Art. 2.De Federale Staat is inzake quarantaineorganismen, bevoegd voor het opstellen van regelgeving conform de Verordening plantengezondheid en de Verordening officiële controles en de uitvoering van de officiële controles en andere officiële activiteiten, zoals vermeld in artikel 2 van de Verordening officiële controles.

Dit houdt minstens het volgende in: - het bestrijden van de quarantaineorganismen; - het uitvoeren van de controles op de aanwezigheid van de quarantaineorganismen op Belgisch grondgebied, inclusief de invoer; - het opsporen, vaststellen en sanctioneren van non-conformiteiten en inbreuken; - in voorkomend geval, het uitreiken van plantenpaspoorten; - in voorkomend geval, het uitreiken van fytosanitaire certificaten en pre-uitvoercertificaten; - de erkenning van de professionele marktdeelnemers voor het afleveren van een plantenpaspoort en de controle op de erkenningsvoorwaarden; - het uitvoeren van monitoringsopdrachten.
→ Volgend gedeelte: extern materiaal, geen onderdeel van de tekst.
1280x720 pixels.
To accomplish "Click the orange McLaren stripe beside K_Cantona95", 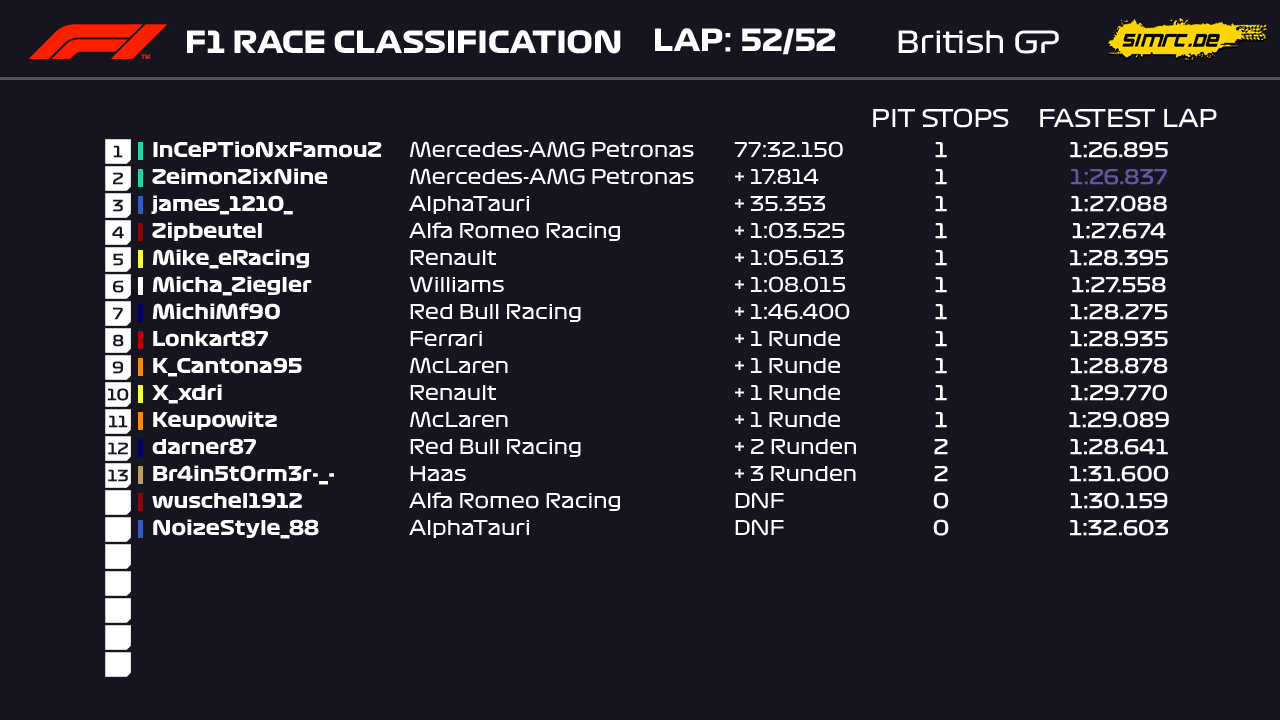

Art. 3.De Gewesten zijn inzake gereguleerde niet-quarantaineorganismen bevoegd voor het opstellen van regelgeving conform de Verordening plantengezondheid en de Verordening officiële controles en de uitvoering van de officiële controles en andere officiële activiteiten, zoals vermeld in artikel 2 van de Verordening officiële controles, bij de professionele marktdeelnemers voor wat betreft plantaardig teelmateriaal.

Dit houdt minstens het volgende in: - het uitvoeren van de controles op de drempelwaarden van de gereguleerde niet-quarantaineorganismen op het Gewestelijk grondgebied en bij invoer; - het opsporen, vaststellen en sanctioneren van niet-conformiteiten en inbreuken; - in voorkomend geval, het uitreiken van plantenpaspoorten; - in voorkomend geval, het uitreiken van fytosanitaire certificaten en pre-uitvoercertificaten; - de erkenning van de professionele marktdeelnemers voor het afleveren van een plantenpaspoort en de controle op de erkenningsvoorwaarden; - het uitvoeren van monitoringsopdrachten, voor zover van toepassing.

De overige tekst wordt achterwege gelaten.